MIT Sloan Professor Simon Johnson

From Project Syndicate

Populism is an approach to government that relies on lavish promises that ultimately cannot be met. The most prominent historical cases since 1945 were, for a long while, mostly found in Latin America. There are always apologists who claim that a new source of economic miracle has been discovered. But the ending is always the same: some form of crisis and disaster. Populism today is again in the ascendancy, but now one of the most virulent forms is in the United States – and with the credibility of the central bank very much on the line.

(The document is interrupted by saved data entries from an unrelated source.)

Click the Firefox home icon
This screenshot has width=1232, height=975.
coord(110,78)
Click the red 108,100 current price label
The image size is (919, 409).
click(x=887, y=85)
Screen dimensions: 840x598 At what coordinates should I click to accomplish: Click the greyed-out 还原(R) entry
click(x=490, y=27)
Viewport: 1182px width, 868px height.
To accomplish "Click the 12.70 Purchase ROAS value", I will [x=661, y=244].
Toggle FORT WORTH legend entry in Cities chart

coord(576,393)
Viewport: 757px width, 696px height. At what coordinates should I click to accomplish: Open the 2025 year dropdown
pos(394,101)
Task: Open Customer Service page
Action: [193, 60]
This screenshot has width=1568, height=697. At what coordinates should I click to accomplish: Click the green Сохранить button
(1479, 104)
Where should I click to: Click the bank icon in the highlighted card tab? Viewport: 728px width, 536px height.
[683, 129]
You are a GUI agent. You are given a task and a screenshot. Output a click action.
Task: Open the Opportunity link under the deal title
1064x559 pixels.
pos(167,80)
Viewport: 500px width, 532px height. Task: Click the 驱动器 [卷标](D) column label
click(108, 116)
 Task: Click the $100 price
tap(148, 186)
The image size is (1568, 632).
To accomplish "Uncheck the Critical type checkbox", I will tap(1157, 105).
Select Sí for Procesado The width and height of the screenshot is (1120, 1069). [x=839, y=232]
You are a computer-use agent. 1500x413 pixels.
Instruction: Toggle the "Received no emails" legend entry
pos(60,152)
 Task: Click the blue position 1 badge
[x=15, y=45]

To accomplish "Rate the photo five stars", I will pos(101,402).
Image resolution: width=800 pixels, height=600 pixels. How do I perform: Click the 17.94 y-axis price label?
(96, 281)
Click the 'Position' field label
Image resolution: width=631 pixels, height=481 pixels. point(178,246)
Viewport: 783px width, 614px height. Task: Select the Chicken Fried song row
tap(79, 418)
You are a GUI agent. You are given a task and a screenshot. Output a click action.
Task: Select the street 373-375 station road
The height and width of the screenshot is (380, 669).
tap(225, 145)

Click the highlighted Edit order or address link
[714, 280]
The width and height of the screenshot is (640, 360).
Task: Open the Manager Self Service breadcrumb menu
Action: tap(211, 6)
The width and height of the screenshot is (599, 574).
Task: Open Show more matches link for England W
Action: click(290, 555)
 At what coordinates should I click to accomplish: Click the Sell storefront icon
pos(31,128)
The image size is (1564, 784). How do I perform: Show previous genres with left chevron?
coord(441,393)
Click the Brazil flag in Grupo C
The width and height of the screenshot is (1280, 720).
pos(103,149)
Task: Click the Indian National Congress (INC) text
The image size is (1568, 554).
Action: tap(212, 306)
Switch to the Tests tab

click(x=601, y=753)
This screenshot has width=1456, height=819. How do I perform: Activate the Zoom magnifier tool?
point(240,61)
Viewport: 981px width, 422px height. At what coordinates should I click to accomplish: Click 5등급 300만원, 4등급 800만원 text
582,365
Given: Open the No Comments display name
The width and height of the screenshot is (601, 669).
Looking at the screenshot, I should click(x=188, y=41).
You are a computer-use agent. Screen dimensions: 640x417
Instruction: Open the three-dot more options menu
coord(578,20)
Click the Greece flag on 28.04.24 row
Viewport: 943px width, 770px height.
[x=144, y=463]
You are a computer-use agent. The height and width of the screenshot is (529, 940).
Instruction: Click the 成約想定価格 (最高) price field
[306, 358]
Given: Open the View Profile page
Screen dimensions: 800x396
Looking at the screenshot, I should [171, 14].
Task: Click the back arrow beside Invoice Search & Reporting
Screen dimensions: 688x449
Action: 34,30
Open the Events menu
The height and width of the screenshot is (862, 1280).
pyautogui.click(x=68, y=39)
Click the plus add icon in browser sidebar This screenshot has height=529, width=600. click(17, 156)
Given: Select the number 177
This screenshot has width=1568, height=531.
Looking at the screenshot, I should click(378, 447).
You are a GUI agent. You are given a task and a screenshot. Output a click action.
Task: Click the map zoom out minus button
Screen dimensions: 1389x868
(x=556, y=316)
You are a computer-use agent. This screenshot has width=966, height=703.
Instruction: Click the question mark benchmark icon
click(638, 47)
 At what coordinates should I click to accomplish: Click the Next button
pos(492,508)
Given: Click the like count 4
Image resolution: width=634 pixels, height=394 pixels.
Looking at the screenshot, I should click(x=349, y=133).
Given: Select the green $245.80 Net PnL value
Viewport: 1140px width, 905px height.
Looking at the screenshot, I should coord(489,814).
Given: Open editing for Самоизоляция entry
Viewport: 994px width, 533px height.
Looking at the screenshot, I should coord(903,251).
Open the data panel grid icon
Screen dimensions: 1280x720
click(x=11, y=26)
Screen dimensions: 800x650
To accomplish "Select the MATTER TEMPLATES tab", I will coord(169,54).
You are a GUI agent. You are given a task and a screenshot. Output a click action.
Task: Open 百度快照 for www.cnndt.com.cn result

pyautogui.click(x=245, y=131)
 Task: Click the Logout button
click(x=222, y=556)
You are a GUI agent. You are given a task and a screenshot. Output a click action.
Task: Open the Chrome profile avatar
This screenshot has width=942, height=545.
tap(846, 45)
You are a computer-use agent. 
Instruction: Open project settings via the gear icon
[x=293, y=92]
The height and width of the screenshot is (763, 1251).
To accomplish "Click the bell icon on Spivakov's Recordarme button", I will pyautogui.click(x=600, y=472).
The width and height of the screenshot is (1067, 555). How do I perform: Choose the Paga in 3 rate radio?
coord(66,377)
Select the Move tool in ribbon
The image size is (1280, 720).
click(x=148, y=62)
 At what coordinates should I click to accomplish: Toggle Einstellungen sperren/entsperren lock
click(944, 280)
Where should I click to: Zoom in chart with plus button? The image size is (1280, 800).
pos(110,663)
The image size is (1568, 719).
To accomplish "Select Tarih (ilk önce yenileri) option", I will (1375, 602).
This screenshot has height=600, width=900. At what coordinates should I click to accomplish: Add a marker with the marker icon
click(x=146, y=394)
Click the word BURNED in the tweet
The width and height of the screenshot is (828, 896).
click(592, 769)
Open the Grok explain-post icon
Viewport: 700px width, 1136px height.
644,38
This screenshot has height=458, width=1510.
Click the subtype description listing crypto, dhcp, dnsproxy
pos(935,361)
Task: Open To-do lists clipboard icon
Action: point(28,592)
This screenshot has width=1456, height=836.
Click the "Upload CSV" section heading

Argentina under Juan Perón (1946-1955 and 1973-1974) and his successors is often held out as the canonical example of populist misrule. Each iteration of populism has its special features, but the general pattern is this: unsustainable wage increases, an overvalued exchange rate, and massive foreign borrowing (enabled by local recklessness and foreign short-sightedness). Critics are persecuted, experts disparaged, and ridicule piled onto anyone with any kind of reasonable concern. Central banks and other independent governmental bodies, such as courts, are always subverted through personnel changes and other pressures.

Then the reckoning comes, with some combination of inflation, significant exchange-rate devaluation, and a deep recession (or worse). All too often, the cycle then starts again with another round of promises that cannot possibly be met. The central bank’s credibility, once dismantled, does not easily return.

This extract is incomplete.